- _EXERCISE MATERIAL_:
►

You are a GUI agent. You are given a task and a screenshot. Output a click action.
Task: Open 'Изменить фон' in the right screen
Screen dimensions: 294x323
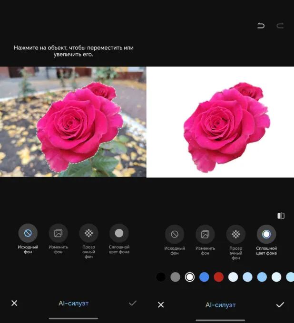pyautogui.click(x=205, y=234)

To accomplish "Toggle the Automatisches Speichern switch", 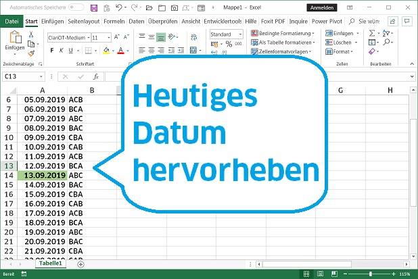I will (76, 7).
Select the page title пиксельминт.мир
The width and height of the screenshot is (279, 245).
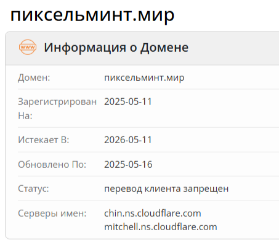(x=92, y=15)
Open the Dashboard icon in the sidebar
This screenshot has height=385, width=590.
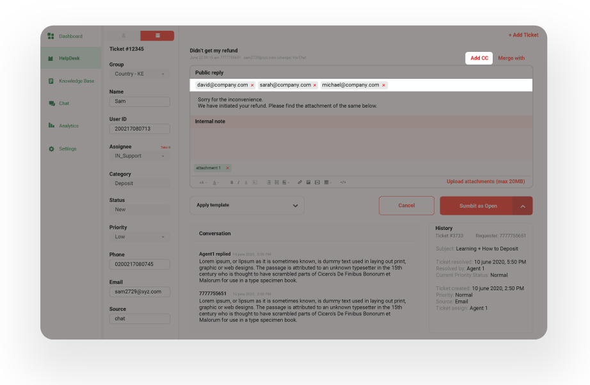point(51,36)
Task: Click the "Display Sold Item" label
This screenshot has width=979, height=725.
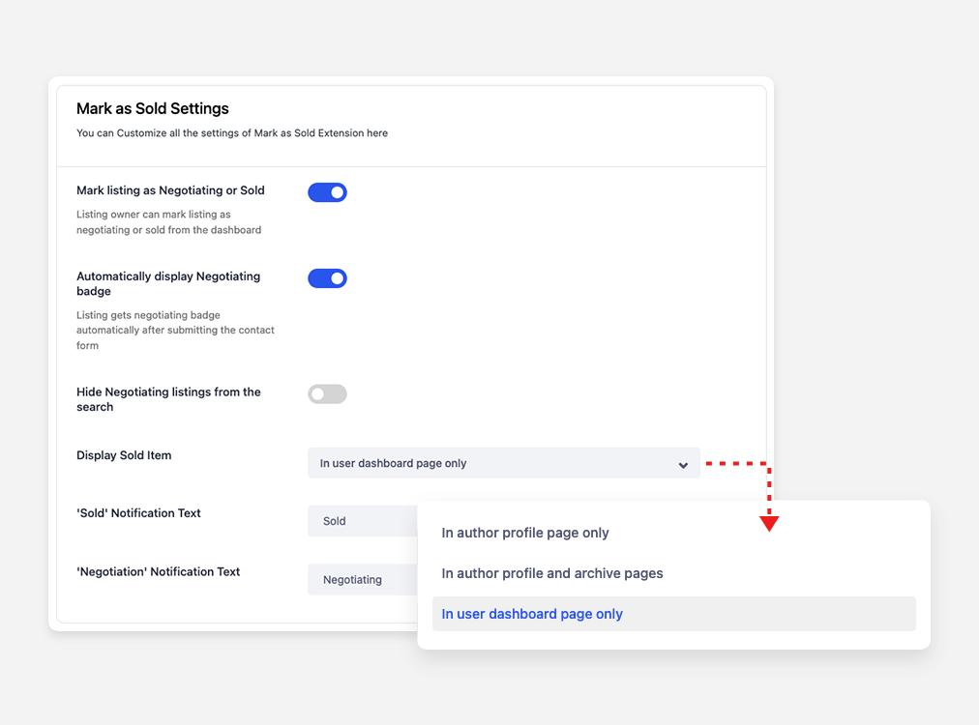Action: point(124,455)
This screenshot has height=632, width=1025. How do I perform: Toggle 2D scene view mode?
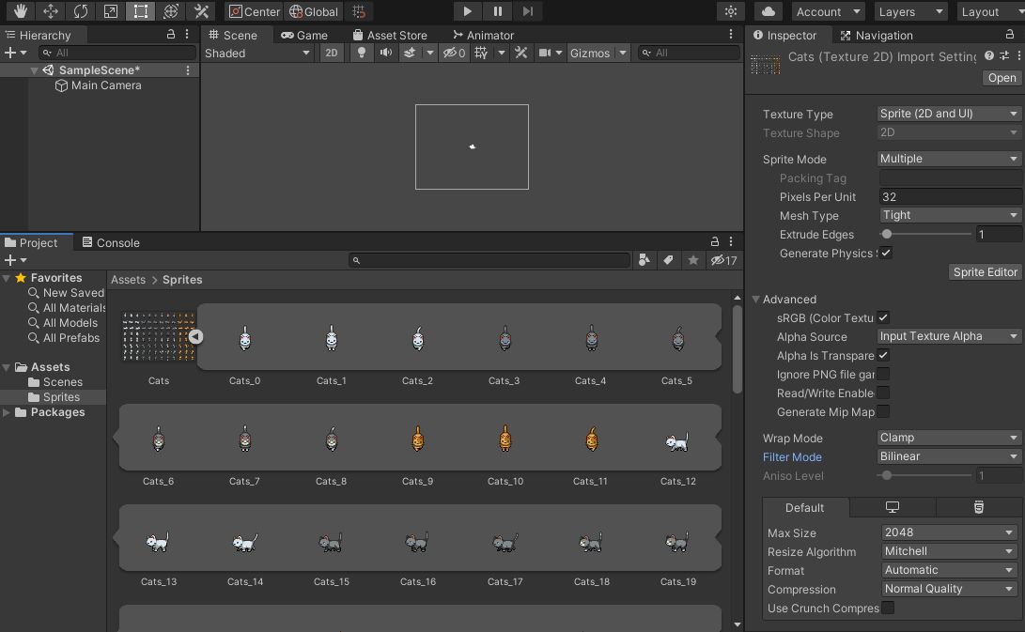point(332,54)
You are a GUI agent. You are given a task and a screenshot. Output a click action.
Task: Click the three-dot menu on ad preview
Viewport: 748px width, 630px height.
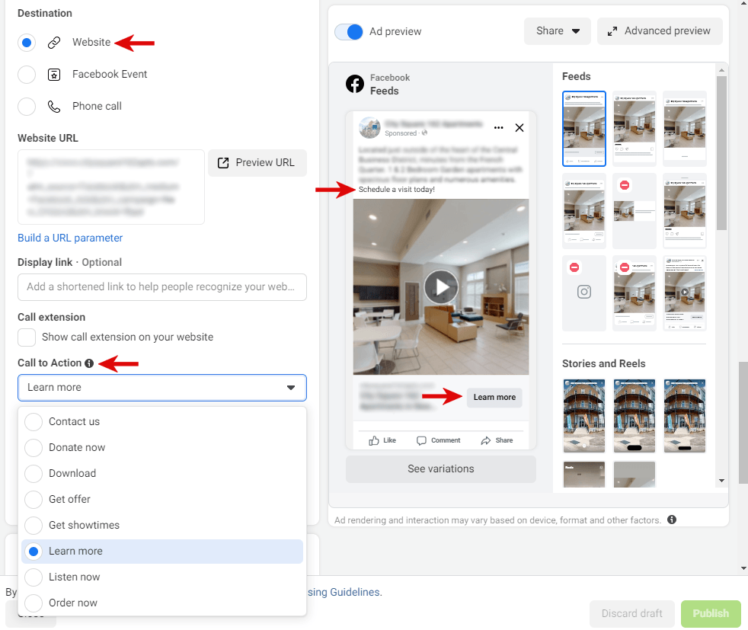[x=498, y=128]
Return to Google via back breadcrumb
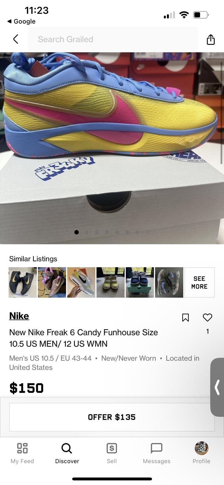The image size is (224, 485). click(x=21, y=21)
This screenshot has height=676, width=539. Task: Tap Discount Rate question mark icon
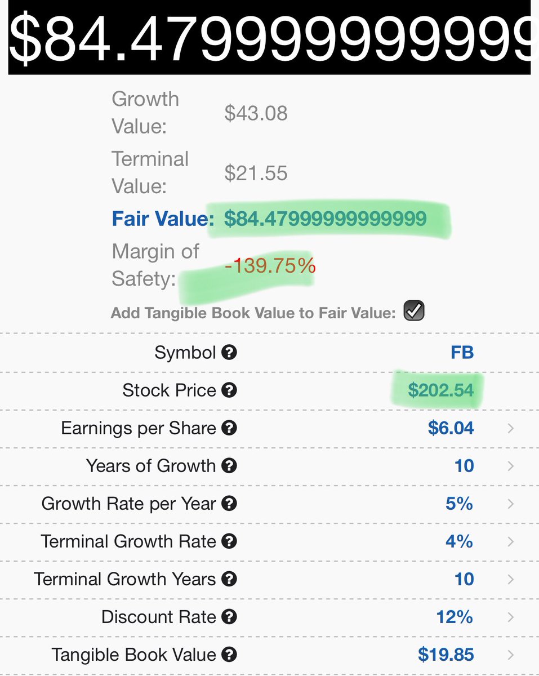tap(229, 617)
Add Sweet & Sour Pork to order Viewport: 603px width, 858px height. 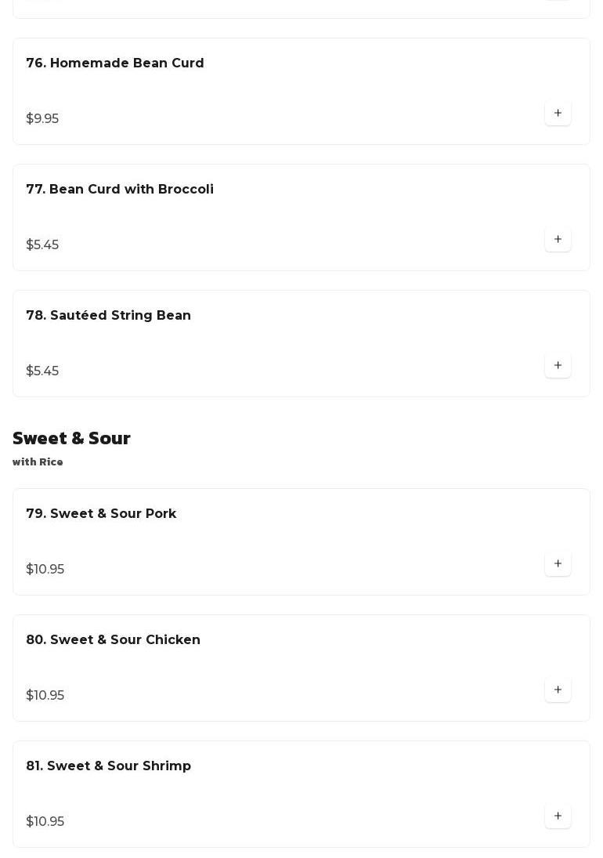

◄
►

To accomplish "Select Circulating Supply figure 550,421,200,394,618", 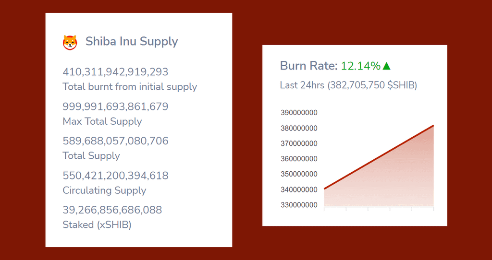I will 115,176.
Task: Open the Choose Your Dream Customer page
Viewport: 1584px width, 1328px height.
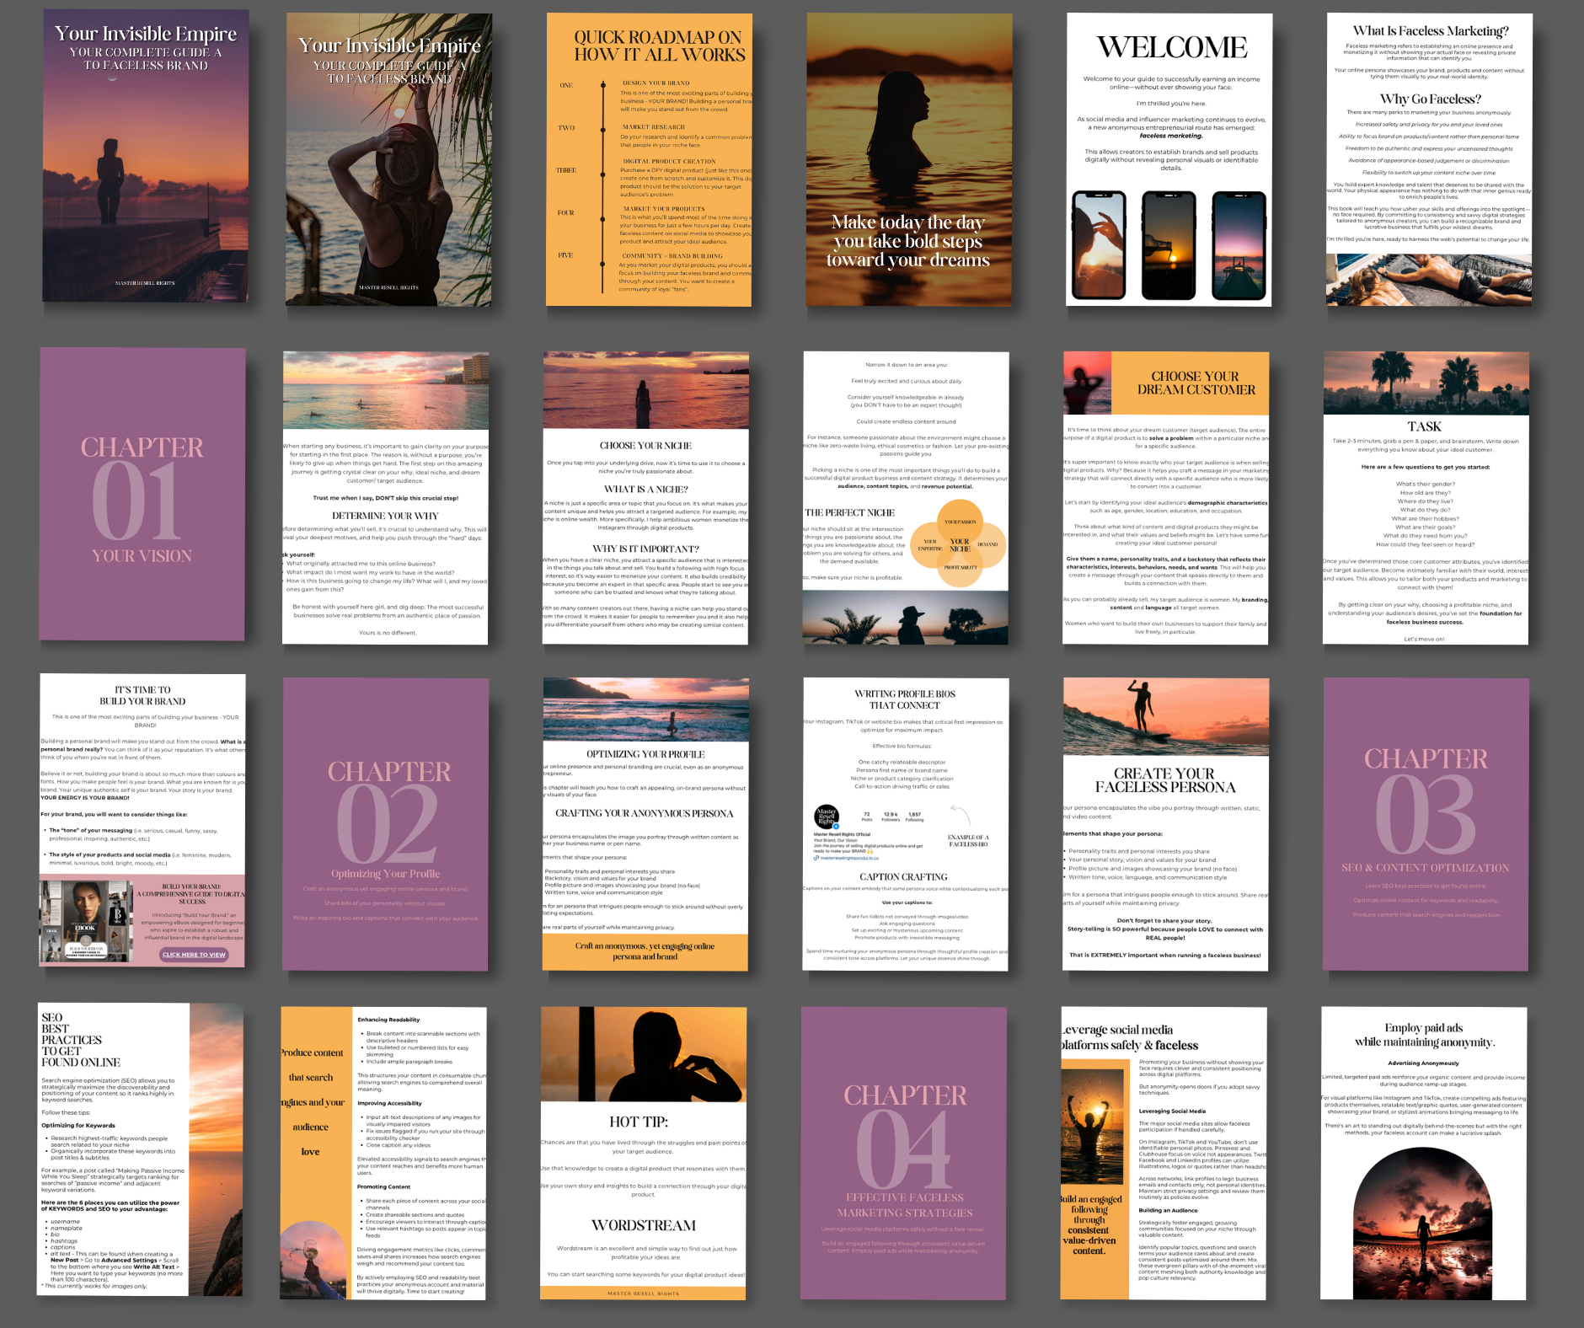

◄

- _DIRECTIONS_:
Reproduce the data above exactly, but only the lines from the one showing "Return to Google via back breadcrumb" through the one showing "Add Sweet &", with both ends kept and the pictures left out.

- _ANSWER TO THIS PROBLEM_:
Return to Google via back breadcrumb
The image size is (224, 485). click(x=21, y=21)
This screenshot has height=676, width=539. Task: Tap Discount Rate question mark icon
tap(229, 617)
Add Sweet & Sour Pork to order Viewport: 603px width, 858px height. 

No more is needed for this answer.